> **Directions for this task**
Copy from the records the part that opens with the line containing "pixels, height=410 pixels." and closes with the line containing "Looking at the image, I should click on (234, 382).", including both of those lines.

> **Supplied material**
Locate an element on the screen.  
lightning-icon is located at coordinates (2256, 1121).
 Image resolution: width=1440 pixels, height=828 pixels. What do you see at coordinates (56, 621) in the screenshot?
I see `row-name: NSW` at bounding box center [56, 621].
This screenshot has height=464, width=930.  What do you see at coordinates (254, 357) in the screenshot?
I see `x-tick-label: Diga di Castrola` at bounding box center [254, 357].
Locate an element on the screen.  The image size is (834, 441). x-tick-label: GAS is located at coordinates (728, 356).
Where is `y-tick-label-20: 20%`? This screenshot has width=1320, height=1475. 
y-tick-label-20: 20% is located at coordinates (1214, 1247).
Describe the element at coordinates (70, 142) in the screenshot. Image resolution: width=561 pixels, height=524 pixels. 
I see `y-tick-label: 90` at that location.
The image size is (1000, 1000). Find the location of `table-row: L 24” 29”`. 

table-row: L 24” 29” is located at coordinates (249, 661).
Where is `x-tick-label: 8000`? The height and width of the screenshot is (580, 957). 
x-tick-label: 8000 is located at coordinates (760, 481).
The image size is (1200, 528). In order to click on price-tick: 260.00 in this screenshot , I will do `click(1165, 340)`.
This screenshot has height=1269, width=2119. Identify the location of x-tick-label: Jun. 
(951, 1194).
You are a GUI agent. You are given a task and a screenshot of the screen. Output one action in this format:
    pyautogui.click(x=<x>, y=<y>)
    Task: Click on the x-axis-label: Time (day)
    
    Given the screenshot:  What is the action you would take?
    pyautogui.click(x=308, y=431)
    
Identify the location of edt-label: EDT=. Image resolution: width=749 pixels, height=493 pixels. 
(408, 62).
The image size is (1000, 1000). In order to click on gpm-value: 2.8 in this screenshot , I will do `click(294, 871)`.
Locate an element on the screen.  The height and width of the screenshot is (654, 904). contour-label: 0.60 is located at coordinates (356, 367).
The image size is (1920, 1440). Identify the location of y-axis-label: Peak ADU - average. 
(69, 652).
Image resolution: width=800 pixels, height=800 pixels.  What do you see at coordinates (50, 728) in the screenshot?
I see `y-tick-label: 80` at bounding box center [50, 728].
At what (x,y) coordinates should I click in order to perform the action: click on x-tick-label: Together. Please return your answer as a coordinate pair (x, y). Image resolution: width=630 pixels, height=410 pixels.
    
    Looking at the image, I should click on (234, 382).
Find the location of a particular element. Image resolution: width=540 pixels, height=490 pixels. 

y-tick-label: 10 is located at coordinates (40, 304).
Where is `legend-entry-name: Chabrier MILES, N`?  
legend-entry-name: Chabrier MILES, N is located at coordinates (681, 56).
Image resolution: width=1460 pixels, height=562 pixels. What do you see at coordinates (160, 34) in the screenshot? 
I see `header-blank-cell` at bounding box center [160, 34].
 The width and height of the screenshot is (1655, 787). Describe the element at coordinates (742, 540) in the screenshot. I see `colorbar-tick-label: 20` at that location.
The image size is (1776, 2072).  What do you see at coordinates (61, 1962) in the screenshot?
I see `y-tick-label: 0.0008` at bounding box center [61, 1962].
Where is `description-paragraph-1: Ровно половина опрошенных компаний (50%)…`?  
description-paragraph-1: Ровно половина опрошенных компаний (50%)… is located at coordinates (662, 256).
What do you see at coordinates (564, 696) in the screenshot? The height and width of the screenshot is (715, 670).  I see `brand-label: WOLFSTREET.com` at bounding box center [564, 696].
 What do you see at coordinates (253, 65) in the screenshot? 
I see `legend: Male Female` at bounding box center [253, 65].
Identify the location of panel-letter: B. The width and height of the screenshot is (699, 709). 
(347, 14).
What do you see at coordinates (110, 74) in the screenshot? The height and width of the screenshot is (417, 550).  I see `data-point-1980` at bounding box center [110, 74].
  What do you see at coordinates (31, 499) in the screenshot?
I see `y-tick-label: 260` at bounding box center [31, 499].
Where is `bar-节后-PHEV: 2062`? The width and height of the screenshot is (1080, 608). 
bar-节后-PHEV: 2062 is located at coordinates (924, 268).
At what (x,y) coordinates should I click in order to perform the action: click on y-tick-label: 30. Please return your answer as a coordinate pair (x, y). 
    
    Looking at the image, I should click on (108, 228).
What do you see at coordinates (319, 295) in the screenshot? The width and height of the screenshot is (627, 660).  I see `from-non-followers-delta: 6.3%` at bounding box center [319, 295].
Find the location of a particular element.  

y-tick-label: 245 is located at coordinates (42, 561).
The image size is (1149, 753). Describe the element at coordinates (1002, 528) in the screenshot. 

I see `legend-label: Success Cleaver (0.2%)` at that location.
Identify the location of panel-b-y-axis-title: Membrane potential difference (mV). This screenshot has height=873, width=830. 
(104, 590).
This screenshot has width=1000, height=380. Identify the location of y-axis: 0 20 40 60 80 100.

> **Response**
At what (x,y) coordinates should I click in order to perform the action: click on x-tick-label: Together. Please return your answer as a coordinate pair (x, y). Image resolution: width=630 pixels, height=410 pixels.
    
    Looking at the image, I should click on (234, 382).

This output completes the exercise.